4. Camp When it's Less Busy

Also, be aware of the busiest times at a campground and plan your trip accordingly. In fact, the fewer people there are, the better it is for your dog. This way, they can avoid the crowds and noises that may potentially be overwhelming for them.

So if possible, avoid camping on weekends since it usually will be busier than weekdays. Or consider going during the off-season or at least opt for a less busy time of year. For instance, staying away from camping in the summer is very smart, though a winter campout with dogs will be on another level of difficulty!

5. Keep Your Dog Occupied

One of the best ways to keep a dog calm when camping is to ensure they have plenty of things to do. 

Having toys on hand is a great way to do this.

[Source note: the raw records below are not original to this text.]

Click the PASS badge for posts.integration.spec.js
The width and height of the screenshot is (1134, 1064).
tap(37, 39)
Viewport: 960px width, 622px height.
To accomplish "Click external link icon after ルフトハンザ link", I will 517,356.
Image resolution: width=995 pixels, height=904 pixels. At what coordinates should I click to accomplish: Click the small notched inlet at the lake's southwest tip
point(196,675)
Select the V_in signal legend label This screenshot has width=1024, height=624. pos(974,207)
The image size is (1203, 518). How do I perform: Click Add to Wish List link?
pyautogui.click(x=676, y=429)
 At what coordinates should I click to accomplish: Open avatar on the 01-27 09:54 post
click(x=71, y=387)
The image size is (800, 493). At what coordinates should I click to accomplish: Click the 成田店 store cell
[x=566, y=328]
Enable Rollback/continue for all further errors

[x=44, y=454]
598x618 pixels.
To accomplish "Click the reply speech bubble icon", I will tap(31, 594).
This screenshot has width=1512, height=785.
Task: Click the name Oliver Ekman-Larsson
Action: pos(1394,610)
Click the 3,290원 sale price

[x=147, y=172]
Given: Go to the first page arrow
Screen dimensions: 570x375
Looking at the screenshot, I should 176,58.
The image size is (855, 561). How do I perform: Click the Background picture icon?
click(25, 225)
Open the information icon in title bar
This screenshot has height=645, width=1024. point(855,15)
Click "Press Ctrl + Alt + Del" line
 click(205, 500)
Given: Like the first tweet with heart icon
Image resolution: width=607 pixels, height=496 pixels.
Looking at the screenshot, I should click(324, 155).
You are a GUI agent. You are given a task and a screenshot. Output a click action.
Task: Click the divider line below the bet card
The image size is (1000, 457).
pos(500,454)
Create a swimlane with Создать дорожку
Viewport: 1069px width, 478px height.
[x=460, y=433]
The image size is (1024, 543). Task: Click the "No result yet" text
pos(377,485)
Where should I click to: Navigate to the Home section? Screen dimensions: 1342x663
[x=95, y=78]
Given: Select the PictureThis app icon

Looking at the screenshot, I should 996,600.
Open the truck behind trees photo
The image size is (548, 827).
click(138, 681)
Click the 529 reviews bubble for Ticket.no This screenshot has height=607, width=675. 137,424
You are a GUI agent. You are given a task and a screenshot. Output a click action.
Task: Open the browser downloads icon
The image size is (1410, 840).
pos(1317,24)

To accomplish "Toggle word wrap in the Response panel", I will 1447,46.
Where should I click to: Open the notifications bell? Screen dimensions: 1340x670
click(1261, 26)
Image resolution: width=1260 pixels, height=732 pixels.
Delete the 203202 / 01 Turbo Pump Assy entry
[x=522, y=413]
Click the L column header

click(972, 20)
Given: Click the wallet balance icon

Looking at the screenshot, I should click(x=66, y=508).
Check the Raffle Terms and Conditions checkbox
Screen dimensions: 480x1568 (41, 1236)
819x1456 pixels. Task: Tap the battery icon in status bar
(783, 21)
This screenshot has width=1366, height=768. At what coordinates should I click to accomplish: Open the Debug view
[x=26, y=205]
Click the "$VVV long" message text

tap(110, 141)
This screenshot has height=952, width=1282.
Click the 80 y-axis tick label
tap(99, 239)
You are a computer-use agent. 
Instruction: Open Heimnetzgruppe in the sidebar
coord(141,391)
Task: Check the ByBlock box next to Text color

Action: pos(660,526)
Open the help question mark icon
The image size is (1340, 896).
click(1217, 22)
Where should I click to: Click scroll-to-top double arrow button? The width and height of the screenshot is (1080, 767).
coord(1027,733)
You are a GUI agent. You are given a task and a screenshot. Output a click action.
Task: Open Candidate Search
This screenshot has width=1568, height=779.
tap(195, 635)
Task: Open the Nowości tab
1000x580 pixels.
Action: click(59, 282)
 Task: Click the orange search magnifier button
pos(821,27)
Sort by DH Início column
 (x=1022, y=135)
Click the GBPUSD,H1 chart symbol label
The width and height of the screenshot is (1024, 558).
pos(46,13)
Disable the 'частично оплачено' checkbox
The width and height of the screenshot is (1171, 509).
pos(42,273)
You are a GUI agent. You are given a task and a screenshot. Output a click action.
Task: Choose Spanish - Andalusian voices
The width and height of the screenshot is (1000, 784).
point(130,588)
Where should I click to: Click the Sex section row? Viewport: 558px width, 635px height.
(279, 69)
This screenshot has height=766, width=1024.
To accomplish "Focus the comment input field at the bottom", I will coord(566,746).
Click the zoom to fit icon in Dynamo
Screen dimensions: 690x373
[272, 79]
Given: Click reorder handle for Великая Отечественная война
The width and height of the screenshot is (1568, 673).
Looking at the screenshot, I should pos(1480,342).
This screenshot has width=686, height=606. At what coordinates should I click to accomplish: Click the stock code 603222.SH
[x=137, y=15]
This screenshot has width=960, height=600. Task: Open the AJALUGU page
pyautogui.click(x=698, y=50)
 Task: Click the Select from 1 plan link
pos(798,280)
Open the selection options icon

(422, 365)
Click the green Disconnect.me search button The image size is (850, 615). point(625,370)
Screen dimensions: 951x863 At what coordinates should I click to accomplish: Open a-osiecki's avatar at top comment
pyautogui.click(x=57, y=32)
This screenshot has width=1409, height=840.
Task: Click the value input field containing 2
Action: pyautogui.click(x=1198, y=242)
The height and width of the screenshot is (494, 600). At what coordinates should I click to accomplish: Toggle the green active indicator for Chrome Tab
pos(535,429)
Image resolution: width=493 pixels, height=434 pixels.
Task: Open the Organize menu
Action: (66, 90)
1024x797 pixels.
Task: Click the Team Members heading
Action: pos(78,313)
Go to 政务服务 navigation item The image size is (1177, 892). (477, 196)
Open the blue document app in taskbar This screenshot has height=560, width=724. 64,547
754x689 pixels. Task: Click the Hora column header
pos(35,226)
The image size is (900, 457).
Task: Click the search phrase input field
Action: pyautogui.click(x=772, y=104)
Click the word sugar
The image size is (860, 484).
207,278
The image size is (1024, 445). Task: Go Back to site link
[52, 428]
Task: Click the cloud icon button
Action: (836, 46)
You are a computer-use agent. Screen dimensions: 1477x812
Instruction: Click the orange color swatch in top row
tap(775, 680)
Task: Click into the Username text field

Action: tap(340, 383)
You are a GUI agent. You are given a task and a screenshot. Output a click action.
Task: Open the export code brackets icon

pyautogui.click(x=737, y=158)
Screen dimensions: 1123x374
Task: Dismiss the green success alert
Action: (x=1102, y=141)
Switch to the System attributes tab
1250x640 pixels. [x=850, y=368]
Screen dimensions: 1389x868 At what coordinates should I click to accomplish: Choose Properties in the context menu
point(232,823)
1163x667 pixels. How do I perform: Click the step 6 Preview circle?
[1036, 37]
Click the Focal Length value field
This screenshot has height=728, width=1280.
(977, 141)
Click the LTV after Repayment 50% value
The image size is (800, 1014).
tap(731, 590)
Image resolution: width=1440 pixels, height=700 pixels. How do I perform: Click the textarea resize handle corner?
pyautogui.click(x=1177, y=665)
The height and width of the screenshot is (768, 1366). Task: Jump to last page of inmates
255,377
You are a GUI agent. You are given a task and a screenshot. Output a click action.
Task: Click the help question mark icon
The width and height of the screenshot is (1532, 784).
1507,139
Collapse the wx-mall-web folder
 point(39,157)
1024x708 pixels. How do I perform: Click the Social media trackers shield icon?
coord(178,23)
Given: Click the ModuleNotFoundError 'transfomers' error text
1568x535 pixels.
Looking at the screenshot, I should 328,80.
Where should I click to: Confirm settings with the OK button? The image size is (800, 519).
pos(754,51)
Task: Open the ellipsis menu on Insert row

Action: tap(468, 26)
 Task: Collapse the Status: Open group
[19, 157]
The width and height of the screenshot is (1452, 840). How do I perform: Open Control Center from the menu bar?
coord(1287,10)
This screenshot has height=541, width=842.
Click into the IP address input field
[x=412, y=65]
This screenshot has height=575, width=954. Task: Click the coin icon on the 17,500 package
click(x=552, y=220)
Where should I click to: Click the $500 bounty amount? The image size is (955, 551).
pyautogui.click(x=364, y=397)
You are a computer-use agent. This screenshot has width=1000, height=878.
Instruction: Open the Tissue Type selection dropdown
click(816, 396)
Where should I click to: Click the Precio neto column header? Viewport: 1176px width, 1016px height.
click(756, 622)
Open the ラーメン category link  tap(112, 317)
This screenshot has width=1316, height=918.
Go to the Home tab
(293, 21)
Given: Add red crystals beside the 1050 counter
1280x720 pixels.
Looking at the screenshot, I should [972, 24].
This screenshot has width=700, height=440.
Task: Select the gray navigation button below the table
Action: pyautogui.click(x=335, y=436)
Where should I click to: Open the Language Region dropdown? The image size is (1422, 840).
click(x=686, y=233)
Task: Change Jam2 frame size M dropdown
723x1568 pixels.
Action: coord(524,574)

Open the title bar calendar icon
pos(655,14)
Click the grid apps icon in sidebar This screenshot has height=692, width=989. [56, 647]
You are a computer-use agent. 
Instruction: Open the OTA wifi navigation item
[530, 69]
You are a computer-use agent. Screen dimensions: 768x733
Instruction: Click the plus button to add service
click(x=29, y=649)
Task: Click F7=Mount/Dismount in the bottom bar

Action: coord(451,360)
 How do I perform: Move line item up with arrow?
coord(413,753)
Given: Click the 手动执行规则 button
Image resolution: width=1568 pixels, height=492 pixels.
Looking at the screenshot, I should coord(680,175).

That can provide your pup with plenty of mental stimulation to help keep them busy and happy, ultimately reducing boredom which often leads to anxiousness.

Apart from giving your canine toys, there are also games you can play with them. For instance, a game of fetch or Frisbee with a long-lasting treat like a Kong filled with frozen peanut butter makes an excellent camping activity. Also great are simple brain games such as hide and seek or “find the toy.”

6. Use Dog-Appeasing Pheromone Collar

Girl Calming a Dog
Caption: A girl is calming her anxious dog in the tent

There are unique collars that can help to relieve stress and calm dogs down too. These products are dog-appeasing pheromone (DAP) collars. They do what the name suggests, which emits a synthetic version of dog-appeasing pheromones proven to reduce anxiety in canines.

In fact, these products are well regarded by many pet owners who swear by their effectiveness in soothing anxious dogs. So if you find it difficult to keep your pooch calm when camping, this may be the solution you need!

If you didn’t already know, pheromones are natural chemicals secreted by nursing mothers that affect the physiology of other members of the same species. These pheromones create a soothing effect that can help them relax and provide the affected member with a sense of comfort and security.

7. Consider A Thundershirt

I’m sure you’ve seen newborn babies wrapped up in blankets. The idea behind that is to mimic the feeling of a mother’s womb holding the baby to soothe and help them relax.

That same logic can be applied to dogs, too.

In fact, there’s a product that does just that called the Thundershirt. It wraps around a dog’s body, providing constant gentle pressure that creates a sensation similar to a swaddled baby would experience, ultimately easing their over-excitement and anxiety in situations that otherwise might be difficult for them to handle.

8. Make Sure Your Furkid Gets Plenty of Exercise

Lack of exercise is one of the top reasons dogs become anxious, and their pent-up energy will come out in unwanted ways, whether that’s barking incessantly at night or chewing up things.

Therefore, make sure your furry friend gets plenty of exercise. For instance, you can take your dog on a hike to explore different parts of the campsite. But make sure they are leashed so you stay in complete control at all times. Or you can let them run around the campground, play Frisbees, and chase after balls.

Once night falls, they’ll be able to chill by the campfire, where you’re likely gathered around with fellow campsite-goers. And the more tired your dog gets from being active throughout the day, the better they will sleep at night. And as we all know, a well-rested pup is a calm, happy pup!

The Bottom Line

You see, keeping your canine calm and under control while camping isn’t that difficult. And there are plenty of ways to do it. From using dog calming collars, providing plenty of mental stimulation with toys and games, to exercising your four-legged friend to tire them out, you can have a well-behaved dog who is a great addition to the camping crew.

You just need to know what works for them and put in the time and effort necessary to help them relax.

Who knows? Maybe seeing how well they behave might even encourage you to camp more often, which is the one thing I think everyone should do!

After all, who doesn’t love camping with dogs? You get away from the busy city life, eat s’mores around the campfire, listen to the sound of nature all around you, and gaze up at the stars as you lay under the night sky, and, more importantly, get to see your dog enjoying themselves too!